If I start requiring a special ritual, or pen, or slant of light in order to write, I will never get any words down. I have a hard enough time carving out some quiet time to write a few times each week. As it is, I often make such a big thing about writing in my head, that I put it off and put it off thinking it’s just too much. Finally, when I sit down to do it, I realize it was a simple thing that I got all wound up about. Adding rituals to it would make it harder for me to show up – one more thing that would have fall into place to bring forth the muse.
Your secret “sin” when you write?
My “sin” would probably be that I don’t write every day like they tell you to. They, of course, are all the successful authors and writing instructors in the world that claim that to be a real writer you have to meet the page daily. I would love to. But I truly don’t have time. Even when I take the day off work with the sole intention to sit down and write for four or six hours, my mind starts building it up to be a herculean task and I end up taking a nap.
Do you suffer from writers block and if, what do you do against it?
All the time! I see writers on forums and facebook groups who have multiple storylines running through their heads all the time, and they have no less than five WIPs going at once. I am jealous of that. I sometimes grasp a small thread of an idea and must write it down immediately or lose it. Then I have to mull it over for weeks or months before I actually start to write it. I often feel like I must be a fraud as a writer because I don’t have ideas seeping out of my pores.

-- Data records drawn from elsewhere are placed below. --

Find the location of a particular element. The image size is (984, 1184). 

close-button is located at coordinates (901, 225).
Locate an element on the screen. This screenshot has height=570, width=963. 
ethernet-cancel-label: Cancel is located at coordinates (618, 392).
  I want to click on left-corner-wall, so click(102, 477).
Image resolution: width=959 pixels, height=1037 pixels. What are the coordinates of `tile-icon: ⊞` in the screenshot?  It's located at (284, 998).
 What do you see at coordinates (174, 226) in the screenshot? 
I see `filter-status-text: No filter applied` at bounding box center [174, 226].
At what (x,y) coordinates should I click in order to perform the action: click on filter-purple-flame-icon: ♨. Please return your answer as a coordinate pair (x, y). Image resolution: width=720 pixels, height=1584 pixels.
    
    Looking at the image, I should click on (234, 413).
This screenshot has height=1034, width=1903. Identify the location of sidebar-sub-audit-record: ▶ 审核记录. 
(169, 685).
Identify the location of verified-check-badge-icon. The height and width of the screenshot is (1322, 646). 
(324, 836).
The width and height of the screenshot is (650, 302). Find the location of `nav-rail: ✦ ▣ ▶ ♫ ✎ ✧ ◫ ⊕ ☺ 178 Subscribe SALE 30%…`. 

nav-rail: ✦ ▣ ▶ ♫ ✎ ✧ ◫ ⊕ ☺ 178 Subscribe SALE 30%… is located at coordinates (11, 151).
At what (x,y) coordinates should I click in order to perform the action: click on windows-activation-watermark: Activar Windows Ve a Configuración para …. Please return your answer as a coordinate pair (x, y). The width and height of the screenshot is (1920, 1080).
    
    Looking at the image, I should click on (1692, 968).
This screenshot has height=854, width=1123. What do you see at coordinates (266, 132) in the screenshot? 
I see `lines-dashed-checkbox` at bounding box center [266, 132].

Your advice for apprentice writers?
Take the rules with a grain of salt. Write every day; don’t write every day. Be a plotter; be a pantser. Write what you know; write what you don’t know. Write something that will sell; write something that makes you happy. Traditional publishing, indie publishing, vanity publishing. This is your dream and no one can tell you how to get where you want to go. You just have to follow your heart and create your own path. Just don’t forget to enjoy yourself.
Thanks so much Cheryl for taking the time to letting us know about your writing experience.
And if you are curious now to find out more about her book: Here is the blurb and link where to purchase it:
Blurb “Far Away and Ever After” by Cheryl Fassett
Discover the magic! Delia only ever wanted one thing – a family. And some friends would be nice too. Orphaned as an infant, she was being raised by her cold-hearted aunt, and was bullied by every other kid in school. That changed the day she found refuge in Sunny Rea’s bookstore. Best of all, Sunny Rea and even Ethan, the silent boy who lived with her, had become like family to her. But then one day, Delia arrives to find the bookshop covered in dust and locked up tight. Sunny Rea has disappeared and nothing is as it seemed. She is thrown into a magical world where an evil dark queen threatens to destroy the kingdom and Delia’s world beyond. Teaming up with Ethan, a talking cat and a superstitious house elf who has never before ventured beyond the castle grounds, she sets out to find her missing friend. As the evil forces build against them, it is up to this group of unlikely heroes to defeat the evil queen, rescue Sunny Rea and save the kingdom. If all goes well, she just might save the world, too.